Jim Hanser erhält höchste Auszeichnung der AMS

Wer schon öfter auf unserem Blog war, hat sicher schon von Jim Hansen gehöhrt: dem amerikanischen Klima-Wissenschaftler, der schon vor 20 Jahren vor dem amerikansicshen Kongreß vor den Folgen des Klimawandels gewarnt hat; der heute davor warnt, daß wir mit 385 ppm CO2 in der Atmosphäre schon weit oberhalb des akzeptablen Niveaus sind; der darauf pocht, daß wir die CO2 Konzentration so schnell wir möglich auf <350 ppm reduzieren müssen, und daß wir uns daher keine neuen Kohlekraftwerke ohne CCS leisten können.

Wenige Wissenschaftler trauen sich so wie Jim Hansen öffentlich ihre Meinung zu sagen.

Dr. Hansen sieht es – mehr als die meisten Wissenschaftler – als seine Verpflichtung an, als Wissenschaftler nicht nur sein Wissen zu publizieren, sondern sie auch der Öffentlichkeit und den Politikern bekannt zu machen. Damit leistet er uns allen einen ungemein wichtigen Dienst, denn wer hat ein grösseres Wissen und Anerkennung als die Wissenschaftler, die an der Thematik arbeiten?

Die Tatsache, daß Jim Hansen nun mit der höchsten Auszeichnung der Amerikanischen Meteorologischen Gesellschaft (AMS), der 2009 Carl-Gustav Roossby Forschungsmedaille ausgezeichnet wurde, ist eine wichtige Bestätigung, daß die wissenschaftliche Gemeinschaft hinter Jim Hansens Forderungen steht, und dass man als Wissenschaftler sich auch in wichtige öffentliche und politische belange einmischen kann und soll.
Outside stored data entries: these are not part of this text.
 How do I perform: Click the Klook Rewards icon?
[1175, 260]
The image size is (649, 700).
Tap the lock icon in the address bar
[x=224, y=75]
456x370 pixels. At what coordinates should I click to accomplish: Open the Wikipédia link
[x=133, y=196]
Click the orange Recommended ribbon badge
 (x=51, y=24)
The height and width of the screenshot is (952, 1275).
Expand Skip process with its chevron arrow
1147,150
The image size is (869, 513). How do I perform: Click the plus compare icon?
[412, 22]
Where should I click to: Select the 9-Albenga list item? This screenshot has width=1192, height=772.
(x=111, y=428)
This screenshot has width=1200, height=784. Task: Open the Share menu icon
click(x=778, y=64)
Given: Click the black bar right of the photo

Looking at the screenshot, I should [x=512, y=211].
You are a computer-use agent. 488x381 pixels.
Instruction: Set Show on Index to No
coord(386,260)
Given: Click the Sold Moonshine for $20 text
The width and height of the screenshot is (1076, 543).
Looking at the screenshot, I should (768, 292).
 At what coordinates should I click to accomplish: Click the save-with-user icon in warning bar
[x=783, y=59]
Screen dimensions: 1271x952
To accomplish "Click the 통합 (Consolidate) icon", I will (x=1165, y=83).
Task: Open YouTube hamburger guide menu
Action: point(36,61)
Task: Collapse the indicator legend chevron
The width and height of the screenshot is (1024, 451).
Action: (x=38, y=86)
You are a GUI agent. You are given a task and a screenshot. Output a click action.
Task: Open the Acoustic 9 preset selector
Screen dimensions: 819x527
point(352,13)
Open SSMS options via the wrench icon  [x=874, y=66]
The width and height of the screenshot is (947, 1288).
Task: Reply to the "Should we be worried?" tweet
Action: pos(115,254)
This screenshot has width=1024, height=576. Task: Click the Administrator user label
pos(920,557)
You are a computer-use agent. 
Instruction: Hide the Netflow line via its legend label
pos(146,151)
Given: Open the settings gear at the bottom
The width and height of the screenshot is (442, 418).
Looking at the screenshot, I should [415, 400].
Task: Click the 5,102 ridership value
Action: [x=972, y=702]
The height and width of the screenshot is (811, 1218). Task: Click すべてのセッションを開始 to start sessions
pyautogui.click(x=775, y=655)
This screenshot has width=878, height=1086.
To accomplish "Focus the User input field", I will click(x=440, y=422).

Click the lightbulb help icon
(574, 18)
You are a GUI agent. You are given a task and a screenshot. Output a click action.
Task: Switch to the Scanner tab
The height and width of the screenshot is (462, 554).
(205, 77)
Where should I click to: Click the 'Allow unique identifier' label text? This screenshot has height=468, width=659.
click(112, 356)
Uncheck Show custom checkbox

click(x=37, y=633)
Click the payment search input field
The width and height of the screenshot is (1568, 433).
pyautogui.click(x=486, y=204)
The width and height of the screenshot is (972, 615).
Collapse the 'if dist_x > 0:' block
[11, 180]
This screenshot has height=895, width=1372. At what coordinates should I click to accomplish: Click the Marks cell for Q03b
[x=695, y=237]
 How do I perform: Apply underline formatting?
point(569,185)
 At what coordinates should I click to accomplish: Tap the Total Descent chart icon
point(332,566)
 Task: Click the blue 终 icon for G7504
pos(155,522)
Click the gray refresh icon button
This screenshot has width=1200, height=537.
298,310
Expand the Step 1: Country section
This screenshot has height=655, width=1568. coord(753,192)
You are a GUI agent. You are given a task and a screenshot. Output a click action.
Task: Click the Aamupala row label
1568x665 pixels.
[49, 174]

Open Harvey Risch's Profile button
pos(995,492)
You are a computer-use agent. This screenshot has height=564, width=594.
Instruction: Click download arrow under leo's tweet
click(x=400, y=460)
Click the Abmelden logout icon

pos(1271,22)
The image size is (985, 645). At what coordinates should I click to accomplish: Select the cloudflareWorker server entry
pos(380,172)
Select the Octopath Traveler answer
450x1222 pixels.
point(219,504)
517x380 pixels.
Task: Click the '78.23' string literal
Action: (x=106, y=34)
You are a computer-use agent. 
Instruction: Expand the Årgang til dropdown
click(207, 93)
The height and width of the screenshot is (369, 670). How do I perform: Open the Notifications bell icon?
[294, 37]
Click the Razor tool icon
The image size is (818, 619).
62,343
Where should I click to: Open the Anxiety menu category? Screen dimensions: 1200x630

Der Vollständigkeit halber sollte man nicht außer Acht lassen, dass wir hier in Deutschland das Glück haben, ähnlich engagierte, wenn auch etwas vorsichtigere Klima-Wissenschaftler haben, wie z.B. Hans-Joachim Schellnhuber, Stefan Rahmstorf, Mojib Latif, und Hartmut Grassl. Danke auch ihnen für ihren wichtigen Beitrag zum Klimaschutz!